On the other hand, heat built up by tidal forcing of Jupiter will also not be able to escape easily, through such a thick crust.

Heat "build-up" is not enough, you need a heat gradient with some sort of heat flow. Life and chemistry doesn't bypass thermodynamics. If the water and ground below it is very even, with the gradient in solid material above, there might not be enough of an energy source to allow life to form.

Finally!

[Pikoro]

Finally a reason to kick-start manned space exploration! Think of what can be learned! If there is life on these moons, then that means that it will also die. Dead plants means ocean floor sediment. That means there could be oil there! We now have a reason!

Re:That can't be right...

[Thanshin]

I'm pretty sure that's going to be the most stupid thing I read all day. ...

Ok. I HOPE, that's the stupidest, but I have a budget meeting in less than an hour, so I'm not really that confident.

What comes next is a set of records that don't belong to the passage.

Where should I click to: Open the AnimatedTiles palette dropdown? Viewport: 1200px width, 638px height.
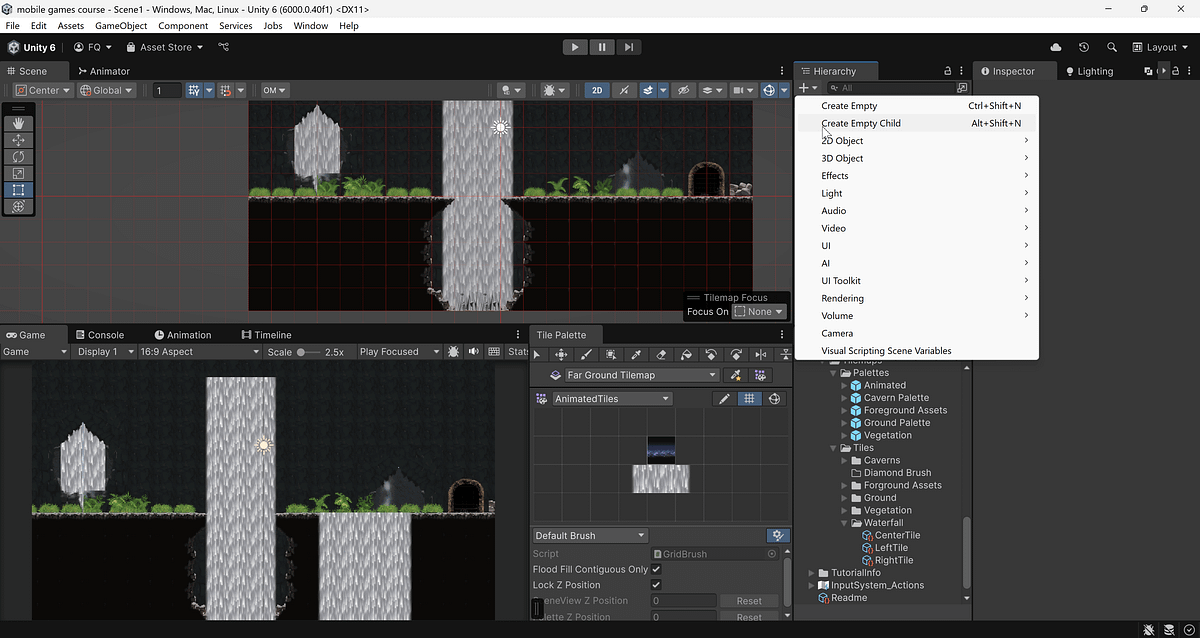tap(612, 398)
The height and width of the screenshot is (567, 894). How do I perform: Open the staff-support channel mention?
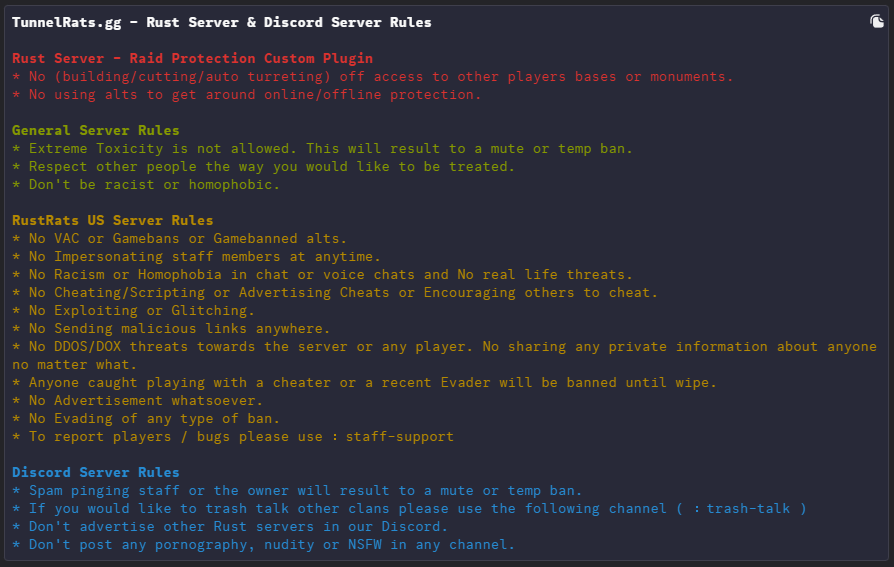(399, 437)
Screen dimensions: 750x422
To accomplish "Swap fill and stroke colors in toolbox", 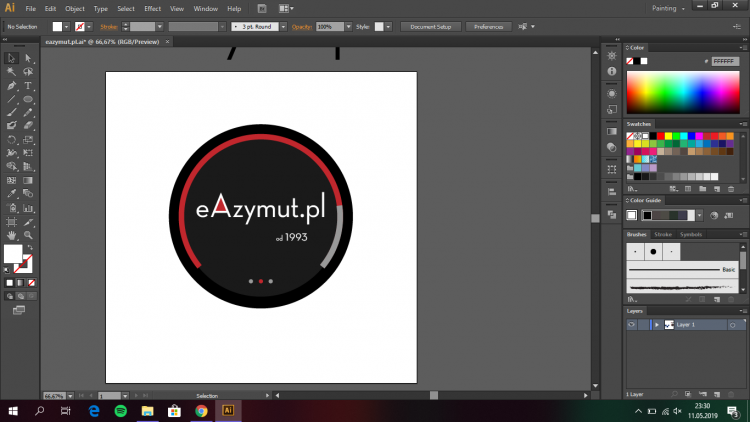I will [x=30, y=246].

Re:So an ocean so deep that...

[Rei]

Realistically, it's hard to picture any method that would work other than a nuclear reactor melting itself down through the surface. But then you've got the question of how to handle communications back to the top. That's a *lot* of ice to transmit through.

A 330km cable frozen into the ice that reforms above would be very heavy (tens of thousands of tonnes even if very lightweight), complex to feed, and probably have an unacceptable risk of breakage from shifting / settling ice.

I guess if you considered extremely low bandwidth acceptable you could use a neutrino pulse based transmission method straight from the probe.

Perhaps instead of 330km of cable you could drop behind hundreds of RTG-powered SLF radio repeaters (or thousands of ULF repeaters, or tens of thousands of VLF repeaters...). That'd still be of course incredibly heavy (not just for the power and radio equipment, but for the very sizeable antennae), but that'd likely be more workable than a single 330km cable.

I guess the last option that comes to mind would be to use exceedingly low frequency RF to try to go straight through the ice from the probe itself, less than 1Hz. But surely we're talking an antenna spread out over hundreds of square kilometers to be able to do that.